The number of reads per base assigned to a gene in an ideal RNA-Seq data set 
is expected to be proportional to the abundance of its transcripts in the 
sample. For lowly expressed genes we expect read duplication to happen rarely by
chance, while for highly expressed genes - depending on the total sequencing
depth - we expect read duplication to happen often.

A good way to learn if a dataset is following this trend is by relating the 
normalized number of counts per gene (RPK, as a quantification of the gene 
expression) and the fraction represented by duplicated reads.

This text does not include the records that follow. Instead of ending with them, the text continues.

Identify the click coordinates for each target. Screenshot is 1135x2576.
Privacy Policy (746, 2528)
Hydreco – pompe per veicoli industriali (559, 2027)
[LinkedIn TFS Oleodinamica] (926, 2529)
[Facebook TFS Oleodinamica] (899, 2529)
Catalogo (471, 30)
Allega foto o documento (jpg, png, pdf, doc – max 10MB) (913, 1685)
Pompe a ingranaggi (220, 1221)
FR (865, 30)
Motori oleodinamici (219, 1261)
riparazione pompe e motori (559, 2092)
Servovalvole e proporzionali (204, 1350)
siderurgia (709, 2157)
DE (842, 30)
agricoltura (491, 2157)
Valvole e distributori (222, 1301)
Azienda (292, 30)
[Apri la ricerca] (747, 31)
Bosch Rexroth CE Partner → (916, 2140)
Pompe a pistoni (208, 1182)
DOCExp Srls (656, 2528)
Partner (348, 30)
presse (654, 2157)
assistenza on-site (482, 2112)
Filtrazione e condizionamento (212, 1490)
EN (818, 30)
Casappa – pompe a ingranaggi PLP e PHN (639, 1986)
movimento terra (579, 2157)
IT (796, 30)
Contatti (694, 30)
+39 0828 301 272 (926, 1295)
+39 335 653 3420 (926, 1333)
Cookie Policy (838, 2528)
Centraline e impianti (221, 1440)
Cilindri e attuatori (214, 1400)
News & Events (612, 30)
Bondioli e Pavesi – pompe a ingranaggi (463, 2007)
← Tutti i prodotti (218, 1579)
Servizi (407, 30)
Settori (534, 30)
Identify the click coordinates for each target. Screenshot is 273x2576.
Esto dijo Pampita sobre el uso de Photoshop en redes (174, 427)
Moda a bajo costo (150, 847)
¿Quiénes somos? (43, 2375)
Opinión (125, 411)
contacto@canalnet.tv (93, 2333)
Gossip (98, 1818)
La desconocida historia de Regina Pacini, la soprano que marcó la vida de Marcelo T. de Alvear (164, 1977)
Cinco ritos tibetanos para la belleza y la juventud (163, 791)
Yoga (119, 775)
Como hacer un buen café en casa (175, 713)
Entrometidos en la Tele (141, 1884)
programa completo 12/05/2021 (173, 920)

The `r Rpackage("dupRadar")` offers several functions to assess this 
relationship. The most prominent may be the 2d density scatter plot:

```{r fig.width=14,fig.height=7}
## make a duprate plot (blue cloud)
par(mfrow=c(1,2))
duprateExpDensPlot(DupMat=dm)		# a good looking plot
title("good experiment")
duprateExpDensPlot(DupMat=dm.bad)	# a dataset with duplication problems
title("duplication problems")

## duprate boxplot
duprateExpBoxplot(DupMat=dm)		# a good looking plot
duprateExpBoxplot(DupMat=dm.bad)	# a dataset with duplication problems
```

The *duprateExpDensPlot* has helper lines at the threshold of 1 read/bp and at 
0.5 RPKM. Moreover by default a generalized linear model is fit to the data and
overplotted (see also below).

## Fitting a model into the data

To summarize the relationship between duplication rates and gene expression, 
we propose fitting a logistic regression curve onto the data.  With the 
coefficients of the fitted model, one can get an idea of the initial 
duplication rate at low read counts (Intercept) and the progression of the 
duplication rate along with the progression of the read counts (Slope).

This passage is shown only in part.